The heart is a muscular organ supported by collagenous tissue. The collagenous tissue is condensed in certain areas to form a supporting framework, often called the fibrous skeleton. The so-called tendon of the infundibulum has previously been described as part of this skeleton, but its structure and incidence remain ill defined. The tendon was initially described as a strip of fibrous tissue running between the aortic root and the pulmonary trunk. Since information on its structure is vague, we sought to evaluate its existence in 100 formalin-fixed adult human hearts obtained from subjects ranging in age from 22 to 86 years, in 20 hearts from infants and children aged from 2 months to 6 years at the time of their death and in 10 cattle hearts. We used classical macroscopic anatomical techniques to demonstrate all the possible connections between the sinuses of the aorta and the pulmonary trunk. We then supplemented the macroscopic techniques with serial transverse histological sections taken through the vascular roots, staining the sections with the haematoxylin-eosin, van Gieson, Masson trichrome and orcein staining methods.
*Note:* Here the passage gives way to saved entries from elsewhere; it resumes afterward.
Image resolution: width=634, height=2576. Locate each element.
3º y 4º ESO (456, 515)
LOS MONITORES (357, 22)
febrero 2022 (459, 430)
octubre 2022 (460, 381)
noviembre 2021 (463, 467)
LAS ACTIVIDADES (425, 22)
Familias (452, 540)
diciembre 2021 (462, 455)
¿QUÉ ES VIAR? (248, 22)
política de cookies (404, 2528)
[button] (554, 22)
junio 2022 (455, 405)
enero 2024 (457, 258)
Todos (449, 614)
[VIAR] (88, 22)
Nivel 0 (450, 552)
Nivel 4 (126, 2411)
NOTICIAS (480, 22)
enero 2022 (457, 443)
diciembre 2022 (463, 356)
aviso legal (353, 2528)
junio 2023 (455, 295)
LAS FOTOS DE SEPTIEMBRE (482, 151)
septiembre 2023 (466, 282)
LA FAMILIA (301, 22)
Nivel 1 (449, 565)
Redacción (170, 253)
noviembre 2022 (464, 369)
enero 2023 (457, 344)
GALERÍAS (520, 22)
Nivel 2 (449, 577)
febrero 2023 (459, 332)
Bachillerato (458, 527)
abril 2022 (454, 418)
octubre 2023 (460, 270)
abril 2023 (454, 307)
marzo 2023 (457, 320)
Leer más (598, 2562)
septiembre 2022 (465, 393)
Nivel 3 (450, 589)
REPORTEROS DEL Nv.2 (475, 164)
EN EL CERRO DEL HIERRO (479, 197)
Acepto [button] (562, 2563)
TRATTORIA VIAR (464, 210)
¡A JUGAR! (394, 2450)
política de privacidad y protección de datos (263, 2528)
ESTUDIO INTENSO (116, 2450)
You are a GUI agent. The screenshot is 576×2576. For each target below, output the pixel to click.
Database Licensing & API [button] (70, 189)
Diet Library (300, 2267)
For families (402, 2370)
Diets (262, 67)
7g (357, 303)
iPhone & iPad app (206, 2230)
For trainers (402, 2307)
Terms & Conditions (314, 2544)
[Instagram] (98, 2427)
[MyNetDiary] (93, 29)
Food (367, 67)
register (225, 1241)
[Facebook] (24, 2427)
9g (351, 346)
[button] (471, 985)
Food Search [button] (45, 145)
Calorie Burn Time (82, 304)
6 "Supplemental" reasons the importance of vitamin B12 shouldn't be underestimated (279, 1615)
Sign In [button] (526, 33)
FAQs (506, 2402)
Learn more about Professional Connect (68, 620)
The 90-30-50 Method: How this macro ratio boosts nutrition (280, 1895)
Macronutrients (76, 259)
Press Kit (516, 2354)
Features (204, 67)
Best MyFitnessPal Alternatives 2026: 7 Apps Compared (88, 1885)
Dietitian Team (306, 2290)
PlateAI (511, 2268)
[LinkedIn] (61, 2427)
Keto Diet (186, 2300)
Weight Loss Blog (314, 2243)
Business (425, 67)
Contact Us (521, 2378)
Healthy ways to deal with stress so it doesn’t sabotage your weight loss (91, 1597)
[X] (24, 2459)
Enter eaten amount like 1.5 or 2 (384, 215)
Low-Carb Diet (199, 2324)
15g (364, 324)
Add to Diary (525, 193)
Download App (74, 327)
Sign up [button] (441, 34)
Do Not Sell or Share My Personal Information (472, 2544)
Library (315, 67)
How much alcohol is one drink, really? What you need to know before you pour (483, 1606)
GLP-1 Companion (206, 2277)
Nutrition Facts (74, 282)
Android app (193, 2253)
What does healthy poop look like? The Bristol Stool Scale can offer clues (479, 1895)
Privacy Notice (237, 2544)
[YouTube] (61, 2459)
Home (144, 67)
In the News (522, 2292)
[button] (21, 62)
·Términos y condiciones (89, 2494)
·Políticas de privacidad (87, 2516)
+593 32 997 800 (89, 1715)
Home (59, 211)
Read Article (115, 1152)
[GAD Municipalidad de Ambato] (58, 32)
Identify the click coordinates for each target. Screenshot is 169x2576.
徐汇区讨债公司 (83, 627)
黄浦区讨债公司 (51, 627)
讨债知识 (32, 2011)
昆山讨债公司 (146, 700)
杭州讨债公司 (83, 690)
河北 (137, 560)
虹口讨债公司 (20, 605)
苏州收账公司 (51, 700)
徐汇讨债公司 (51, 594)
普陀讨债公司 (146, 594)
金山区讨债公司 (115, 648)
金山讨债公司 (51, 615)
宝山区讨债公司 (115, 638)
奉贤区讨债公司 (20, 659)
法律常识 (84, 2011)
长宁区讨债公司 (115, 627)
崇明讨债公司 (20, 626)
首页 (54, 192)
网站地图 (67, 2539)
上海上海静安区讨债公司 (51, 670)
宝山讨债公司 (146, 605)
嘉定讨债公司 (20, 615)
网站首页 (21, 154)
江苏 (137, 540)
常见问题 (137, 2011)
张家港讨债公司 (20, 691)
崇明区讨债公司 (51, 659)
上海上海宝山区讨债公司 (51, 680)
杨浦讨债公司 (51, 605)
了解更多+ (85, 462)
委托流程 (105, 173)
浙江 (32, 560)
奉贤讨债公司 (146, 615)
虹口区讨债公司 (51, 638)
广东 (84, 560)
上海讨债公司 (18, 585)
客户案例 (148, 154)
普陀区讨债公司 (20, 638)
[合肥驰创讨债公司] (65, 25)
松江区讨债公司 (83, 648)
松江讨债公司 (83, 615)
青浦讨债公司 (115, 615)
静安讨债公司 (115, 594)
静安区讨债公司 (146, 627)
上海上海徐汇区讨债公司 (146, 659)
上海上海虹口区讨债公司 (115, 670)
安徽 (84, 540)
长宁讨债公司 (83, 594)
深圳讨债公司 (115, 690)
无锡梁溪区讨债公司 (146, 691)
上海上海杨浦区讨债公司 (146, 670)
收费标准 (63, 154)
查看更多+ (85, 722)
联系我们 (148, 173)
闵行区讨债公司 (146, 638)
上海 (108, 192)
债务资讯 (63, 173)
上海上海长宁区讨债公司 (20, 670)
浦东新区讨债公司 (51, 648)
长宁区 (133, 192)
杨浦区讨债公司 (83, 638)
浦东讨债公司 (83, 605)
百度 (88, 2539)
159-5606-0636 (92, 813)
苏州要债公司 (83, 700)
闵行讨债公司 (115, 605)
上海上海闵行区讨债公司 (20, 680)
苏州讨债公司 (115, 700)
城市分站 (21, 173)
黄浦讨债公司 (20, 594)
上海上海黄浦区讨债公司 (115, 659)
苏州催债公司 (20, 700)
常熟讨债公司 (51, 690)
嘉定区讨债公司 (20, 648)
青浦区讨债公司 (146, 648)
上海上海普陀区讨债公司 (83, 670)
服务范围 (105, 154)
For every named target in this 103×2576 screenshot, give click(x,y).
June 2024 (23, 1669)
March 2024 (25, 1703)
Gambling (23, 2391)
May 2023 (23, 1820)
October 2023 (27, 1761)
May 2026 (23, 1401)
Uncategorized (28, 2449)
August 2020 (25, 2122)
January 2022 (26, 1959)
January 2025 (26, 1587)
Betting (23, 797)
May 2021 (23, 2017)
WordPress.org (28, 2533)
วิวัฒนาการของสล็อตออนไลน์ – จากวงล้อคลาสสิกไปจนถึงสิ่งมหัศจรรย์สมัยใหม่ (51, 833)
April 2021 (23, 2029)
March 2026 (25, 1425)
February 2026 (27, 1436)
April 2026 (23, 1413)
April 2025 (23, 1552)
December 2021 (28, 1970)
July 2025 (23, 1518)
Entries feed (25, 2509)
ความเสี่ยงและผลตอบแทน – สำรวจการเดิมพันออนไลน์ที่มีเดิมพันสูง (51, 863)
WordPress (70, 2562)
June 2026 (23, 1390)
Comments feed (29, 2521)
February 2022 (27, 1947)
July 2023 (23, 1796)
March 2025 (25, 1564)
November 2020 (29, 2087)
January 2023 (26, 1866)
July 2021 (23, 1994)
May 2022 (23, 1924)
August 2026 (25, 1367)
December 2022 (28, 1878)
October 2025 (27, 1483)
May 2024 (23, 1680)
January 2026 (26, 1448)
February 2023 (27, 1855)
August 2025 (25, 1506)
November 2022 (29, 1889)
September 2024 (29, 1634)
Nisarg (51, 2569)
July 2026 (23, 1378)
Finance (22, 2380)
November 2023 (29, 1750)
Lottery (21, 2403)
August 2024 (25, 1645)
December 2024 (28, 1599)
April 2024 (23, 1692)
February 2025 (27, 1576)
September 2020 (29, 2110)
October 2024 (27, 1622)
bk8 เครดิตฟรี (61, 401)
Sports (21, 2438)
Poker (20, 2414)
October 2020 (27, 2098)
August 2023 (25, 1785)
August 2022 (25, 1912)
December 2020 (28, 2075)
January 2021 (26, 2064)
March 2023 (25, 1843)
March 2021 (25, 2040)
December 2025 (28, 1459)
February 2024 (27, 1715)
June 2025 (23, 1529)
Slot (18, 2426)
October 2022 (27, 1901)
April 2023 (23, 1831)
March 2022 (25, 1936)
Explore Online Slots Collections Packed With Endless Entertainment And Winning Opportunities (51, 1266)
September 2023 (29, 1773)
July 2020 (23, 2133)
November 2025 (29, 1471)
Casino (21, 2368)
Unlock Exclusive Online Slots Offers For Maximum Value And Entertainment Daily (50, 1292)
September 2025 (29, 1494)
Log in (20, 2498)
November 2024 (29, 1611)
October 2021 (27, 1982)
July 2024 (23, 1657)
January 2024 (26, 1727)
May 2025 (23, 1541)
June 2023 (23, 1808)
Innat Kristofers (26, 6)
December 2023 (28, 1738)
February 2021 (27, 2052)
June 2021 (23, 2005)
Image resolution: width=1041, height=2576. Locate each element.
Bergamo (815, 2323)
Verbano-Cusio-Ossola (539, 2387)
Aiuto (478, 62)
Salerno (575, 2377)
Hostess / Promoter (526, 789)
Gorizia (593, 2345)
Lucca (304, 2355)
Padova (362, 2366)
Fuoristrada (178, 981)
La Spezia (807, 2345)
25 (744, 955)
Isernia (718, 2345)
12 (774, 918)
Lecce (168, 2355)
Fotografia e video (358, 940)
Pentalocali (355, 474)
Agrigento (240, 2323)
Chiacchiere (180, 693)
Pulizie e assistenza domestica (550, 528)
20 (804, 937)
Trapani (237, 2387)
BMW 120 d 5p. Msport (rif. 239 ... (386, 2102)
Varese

Fascial bands surrounded by connective tissue were observed in all hearts. In 80 adult hearts and in 16 neonatal hearts we found fascial bands or strips, which connected the aortic and pulmonary roots. Only in two hearts, however, were we able to identify tendon-like structures, and histology revealed that these were formed by tightly packed collagen fibres intermingled with fat, most likely due to advanced age. Thus in those cases where a “tendon” was present it was no more than condensed fascial bands joining together the apposing sinuses of the arterial trunks. In our opinion, therefore, accounts in the literature describing the “tendon of the infundibulum” as a tendinous structure connecting the aortic and pulmonary roots do not accurately represent this anatomical structure.